Kłaczki na storczyku
Ostatnio mam póki co niewielki problem z wełnowcami na kilku storczykach. Wełnowce to pluskwiaki należące do podrzędu piersiodzionych (Sternorrhyncha), dawniej do podrzędu pluskwiaków równooskrzydłych (Homoptera), do nadrodziny czerwców (Coccidea), rodziny wełnowcowatych (Pseudococcidae).
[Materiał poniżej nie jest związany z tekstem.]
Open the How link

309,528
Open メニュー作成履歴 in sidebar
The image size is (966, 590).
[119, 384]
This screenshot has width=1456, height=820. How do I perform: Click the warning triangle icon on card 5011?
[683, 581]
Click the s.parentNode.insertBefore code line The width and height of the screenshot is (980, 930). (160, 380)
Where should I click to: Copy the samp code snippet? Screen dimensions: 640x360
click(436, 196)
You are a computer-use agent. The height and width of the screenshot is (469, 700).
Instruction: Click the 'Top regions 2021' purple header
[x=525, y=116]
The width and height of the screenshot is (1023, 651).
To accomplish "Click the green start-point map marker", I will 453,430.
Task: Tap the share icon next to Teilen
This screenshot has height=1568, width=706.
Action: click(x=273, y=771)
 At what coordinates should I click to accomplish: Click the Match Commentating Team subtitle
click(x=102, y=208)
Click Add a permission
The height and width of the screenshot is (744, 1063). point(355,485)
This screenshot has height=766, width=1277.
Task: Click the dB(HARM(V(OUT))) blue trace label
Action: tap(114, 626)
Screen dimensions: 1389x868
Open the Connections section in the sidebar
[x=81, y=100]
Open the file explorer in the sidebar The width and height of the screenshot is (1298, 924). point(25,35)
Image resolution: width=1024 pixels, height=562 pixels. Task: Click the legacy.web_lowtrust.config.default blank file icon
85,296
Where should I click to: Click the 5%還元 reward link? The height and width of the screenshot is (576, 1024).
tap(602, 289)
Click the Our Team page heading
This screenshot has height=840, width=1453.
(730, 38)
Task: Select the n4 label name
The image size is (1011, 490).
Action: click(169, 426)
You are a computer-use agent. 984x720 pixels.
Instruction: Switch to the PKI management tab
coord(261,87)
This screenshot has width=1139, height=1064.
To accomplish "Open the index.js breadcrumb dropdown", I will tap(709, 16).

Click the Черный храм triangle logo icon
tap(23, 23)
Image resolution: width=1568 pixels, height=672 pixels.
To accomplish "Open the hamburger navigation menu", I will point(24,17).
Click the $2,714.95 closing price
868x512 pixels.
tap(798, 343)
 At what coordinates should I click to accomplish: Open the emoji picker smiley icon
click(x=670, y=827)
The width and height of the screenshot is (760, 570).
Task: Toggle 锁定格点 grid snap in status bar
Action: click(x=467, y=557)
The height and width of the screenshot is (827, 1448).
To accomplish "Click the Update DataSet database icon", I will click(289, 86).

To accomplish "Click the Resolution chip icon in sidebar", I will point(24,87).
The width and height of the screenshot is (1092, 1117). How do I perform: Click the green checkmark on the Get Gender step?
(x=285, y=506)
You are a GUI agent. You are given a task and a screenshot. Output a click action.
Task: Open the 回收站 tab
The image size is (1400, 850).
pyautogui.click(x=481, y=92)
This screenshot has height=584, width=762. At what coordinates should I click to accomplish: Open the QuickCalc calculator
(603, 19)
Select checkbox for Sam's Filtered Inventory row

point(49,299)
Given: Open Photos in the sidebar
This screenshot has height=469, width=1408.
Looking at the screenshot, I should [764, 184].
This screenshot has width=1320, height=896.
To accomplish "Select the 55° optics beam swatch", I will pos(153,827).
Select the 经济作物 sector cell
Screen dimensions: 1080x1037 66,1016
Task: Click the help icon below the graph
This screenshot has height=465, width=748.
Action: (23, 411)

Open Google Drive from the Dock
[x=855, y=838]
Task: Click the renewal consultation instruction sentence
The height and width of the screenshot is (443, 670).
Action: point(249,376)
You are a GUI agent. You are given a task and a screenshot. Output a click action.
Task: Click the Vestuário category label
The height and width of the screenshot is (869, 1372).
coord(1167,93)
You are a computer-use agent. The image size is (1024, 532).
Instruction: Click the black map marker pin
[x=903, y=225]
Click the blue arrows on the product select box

Jak na pluskwiaki roślinożerne przystało żerują we floemie, wysysając soki zaatakowanej rośliny, rozprzestrzeniając wirusy roślinne, osłabiając gospodarza, a nawet mogą prowadzić do jego śmierci. Dorosłe samice pozbawione są skrzydeł i przypominają swym wyglądem stadia młodociane, zaś samce mają w pełni wykształcone skrzydła, dzięki czemu łatwiej im wyszukiwać samice. Jednakże żywot samców trwa krótko, nie pobierają pokarmu i żyją tylko po to, by zapłodnić samice. Wełnowce pozbawione są tarczki ochronnej, pochodzącej od twardniejącej substancji, którą wydzielają inne czerwce. Niemniej radzą sobie w inny sposób, ich woskowa wydzielina bowiem zapewnia im również świetną ochronę. Podobnie jak mszyce (dalecy kuzyni), wełnowcami mogą opiekować się mrówki. Wtenczas naturalne sposoby zwalczania (biedronki) stają się ograniczone i jeżeli chcemy ratować roślinę, to niestety należy włączyć się do akcji. Niekiedy wystarczy regularne mycie i pryskanie roztworem mydła szarego, niektórzy zalecają także stosowanie słabego roztworu alkoholu izopropylowego, w sklepach dostępne są również preparaty przeciw czerwcom, działające m.in.na wełnowce.
Ja póki co myję storczyki, wycieram liście (lokalizują się na spodzie) i pędy, wszędzie tam, gdzie zauważę wełnowce.